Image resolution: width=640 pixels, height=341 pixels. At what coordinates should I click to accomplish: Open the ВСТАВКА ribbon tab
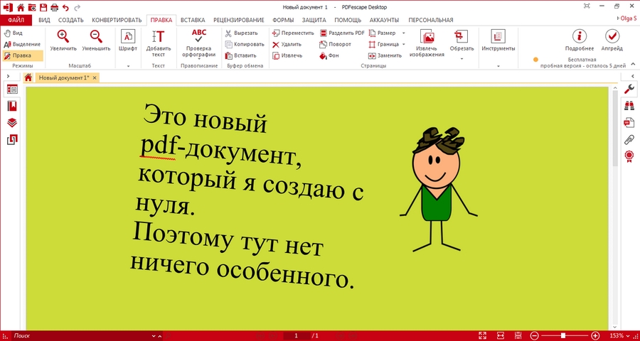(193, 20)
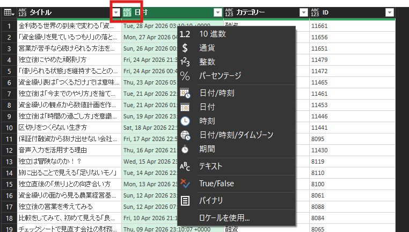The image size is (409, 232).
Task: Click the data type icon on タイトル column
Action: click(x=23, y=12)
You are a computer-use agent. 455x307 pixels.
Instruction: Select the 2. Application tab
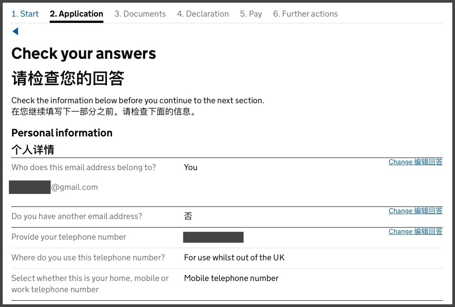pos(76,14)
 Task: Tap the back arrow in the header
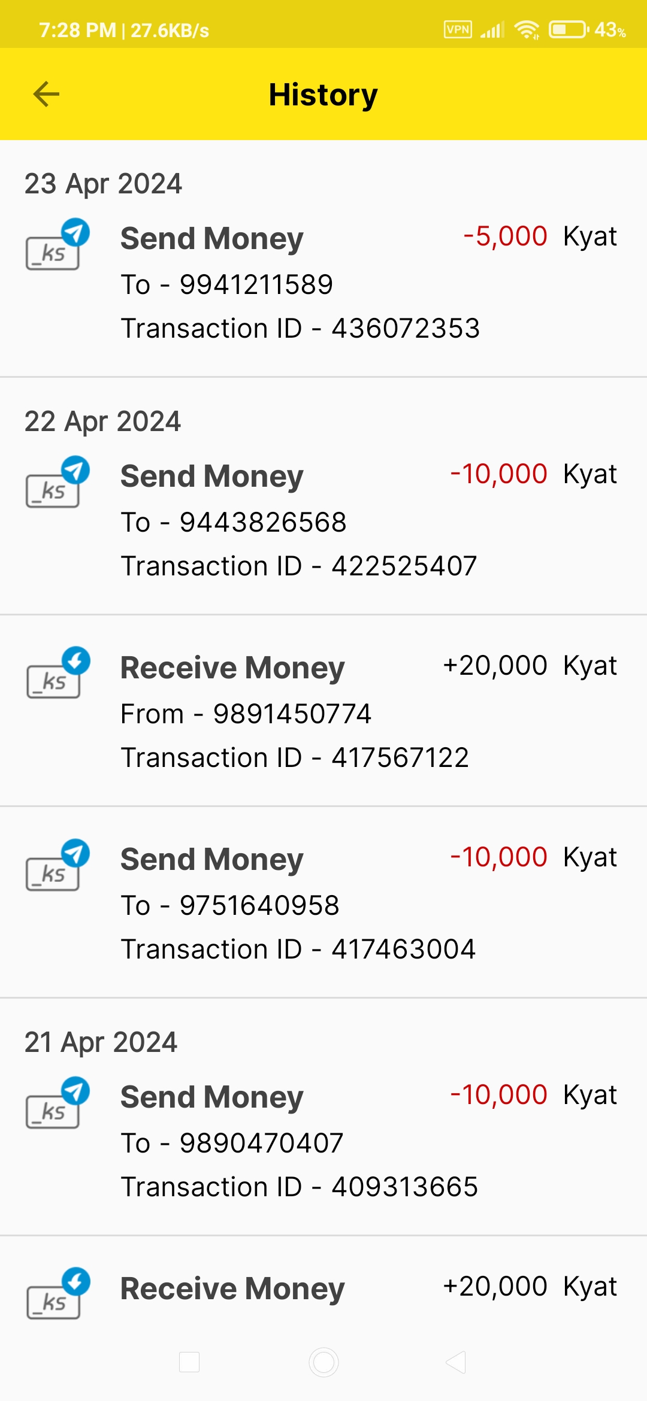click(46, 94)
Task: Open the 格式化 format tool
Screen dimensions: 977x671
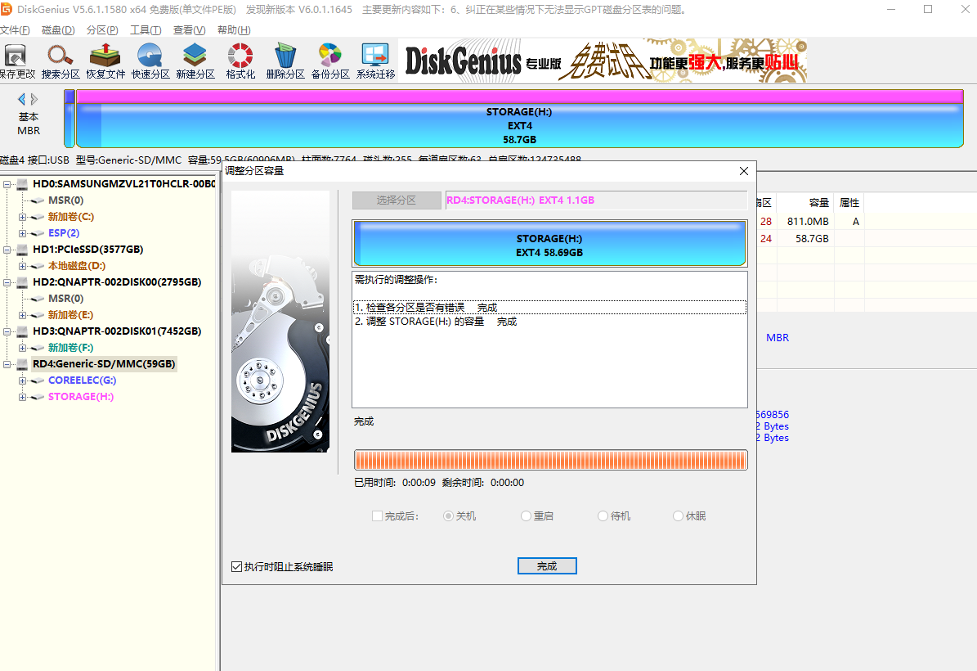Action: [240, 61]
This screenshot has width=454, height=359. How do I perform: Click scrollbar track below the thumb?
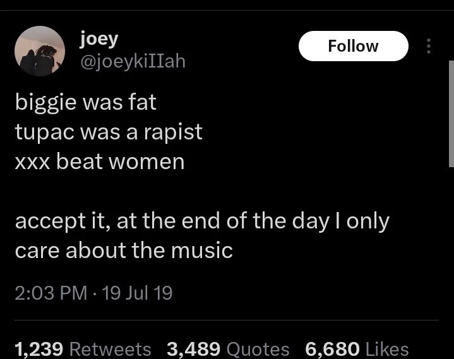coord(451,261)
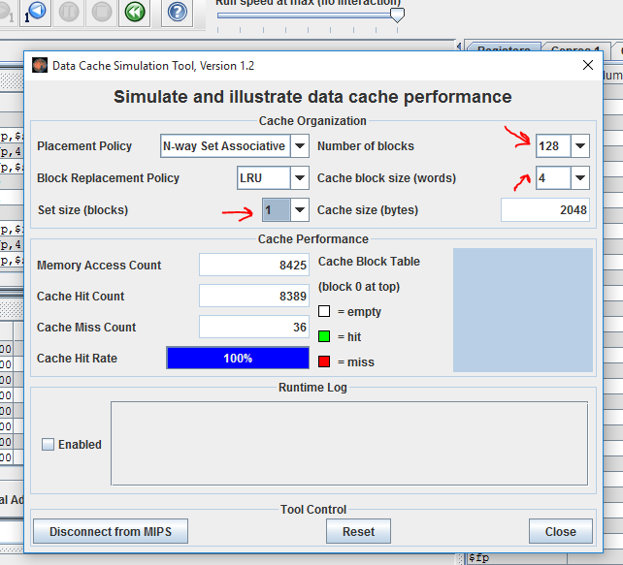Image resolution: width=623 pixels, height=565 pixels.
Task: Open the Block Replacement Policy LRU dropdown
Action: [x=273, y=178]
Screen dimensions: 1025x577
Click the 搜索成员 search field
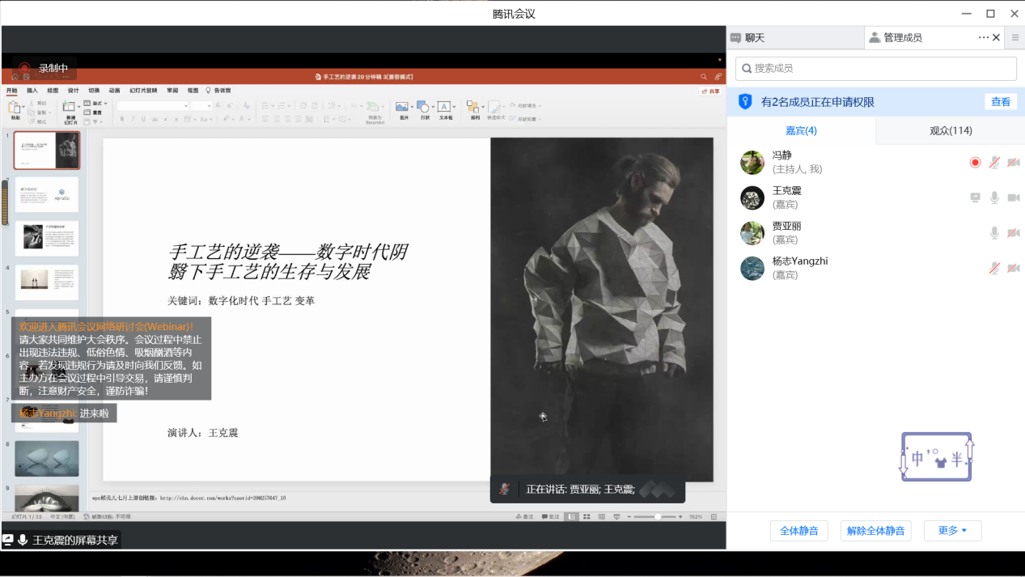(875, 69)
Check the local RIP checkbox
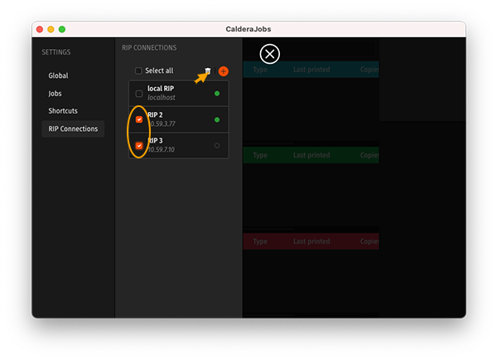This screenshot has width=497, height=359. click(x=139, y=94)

------------------------------

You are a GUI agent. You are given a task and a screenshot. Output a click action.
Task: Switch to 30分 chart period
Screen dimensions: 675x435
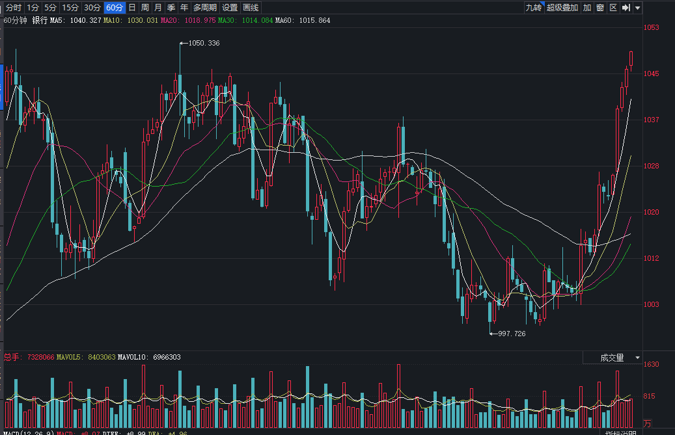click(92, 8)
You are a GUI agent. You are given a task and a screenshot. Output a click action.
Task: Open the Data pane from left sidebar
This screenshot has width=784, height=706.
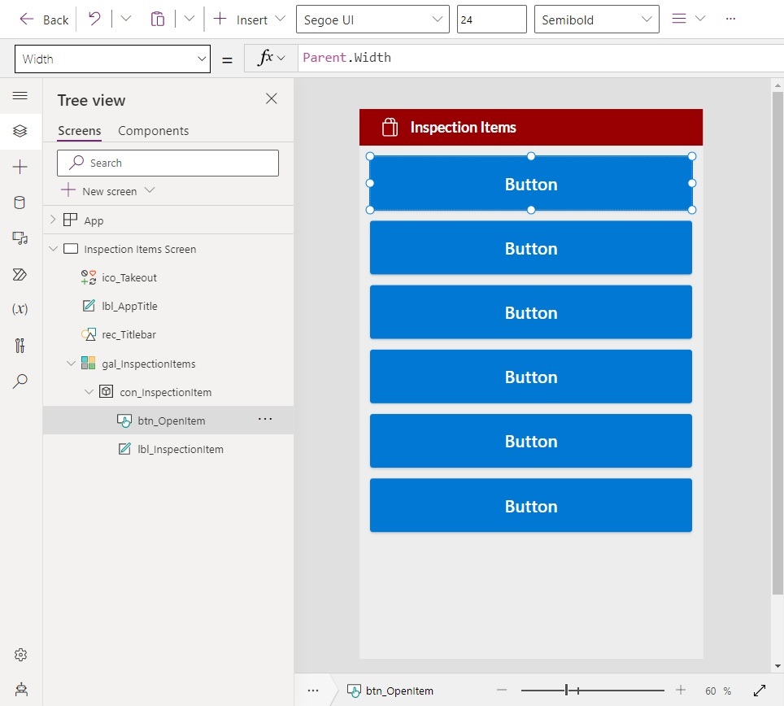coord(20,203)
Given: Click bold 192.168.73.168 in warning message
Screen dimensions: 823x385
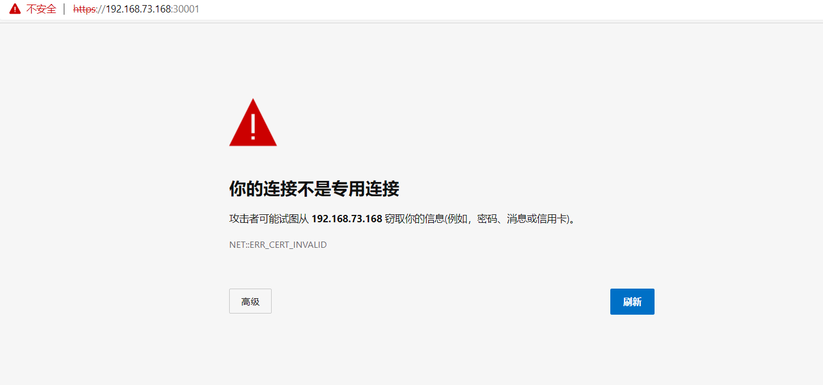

------------------------------

- [REQUIRED ACTION]: Copy the entries above exactly, but only the stretch from the line containing "This screenshot has width=784, height=706." through the line containing "Screen dimensions: 823x385". Keep both end lines; drop the pictures.

- [RESPONSE TO THIS TASK]:
This screenshot has width=784, height=706.
coord(20,203)
Given: Click bold 192.168.73.168 in warning message
Screen dimensions: 823x385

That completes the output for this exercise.